### DOCUMENT:
--- Start ---

Monday, 01 July 2019

Some ANY Aggregate Transformations are Broken

Introduction

The ANY aggregate is not something we can write directly in Transact SQL. It is an internal only feature used by the query optimizer and execution engine.

I am personally quite fond of the ANY aggregate, so it was a bit disappointing to learn that it is broken in quite a fundamental way. The particular flavour of ‘broken’ I am referring to here is the wrong-results variety.

In this article, I take a look at two particular places where the ANY aggregate commonly shows up, demonstrate the wrong results problem, and suggest workarounds where necessary.

For background on the ANY aggregate, please see my previous post Undocumented Query Plans: The ANY Aggregate.

--- End ---

### DATA SECTION:
--- Start ---

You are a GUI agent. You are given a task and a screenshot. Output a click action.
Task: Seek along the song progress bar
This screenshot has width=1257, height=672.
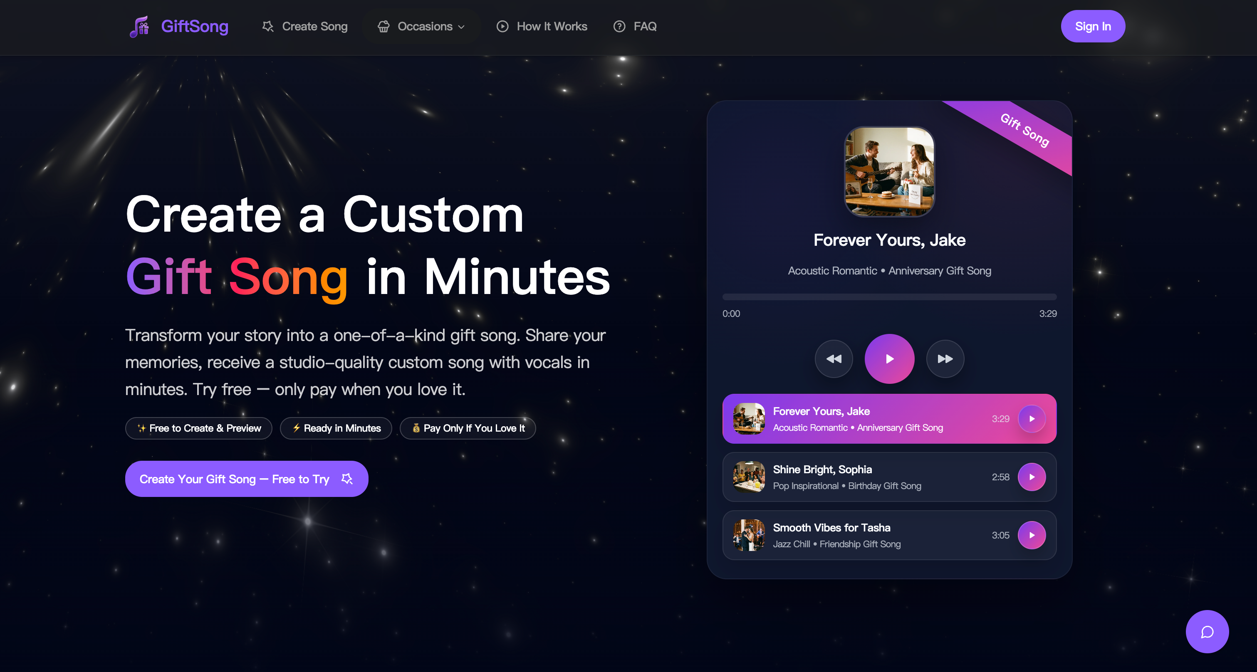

--- End ---

### EXERCISES TO COMPLETE:
(1) Answer these about the ANY aggregate article:
(a) Who uses the ANY aggregate, according to the article?
(b) Which kind of "broken" does the article refer to?
(c) What is the title of the earlier post recommended for background?
(2) Repeat the stretch of the ANY aggregate article from "The ANY aggregate is" through "and execution engine.", word for word.
The lines after the article aren't needed for anything here.

### TASK-BY-TASK RESULTS:
(1)
(a) The query optimizer and execution engine use it.
(b) The wrong-results variety.
(c) Undocumented Query Plans: The ANY Aggregate.

(2)
The ANY aggregate is not something we can write directly in Transact SQL. It is an internal only feature used by the query optimizer and execution engine.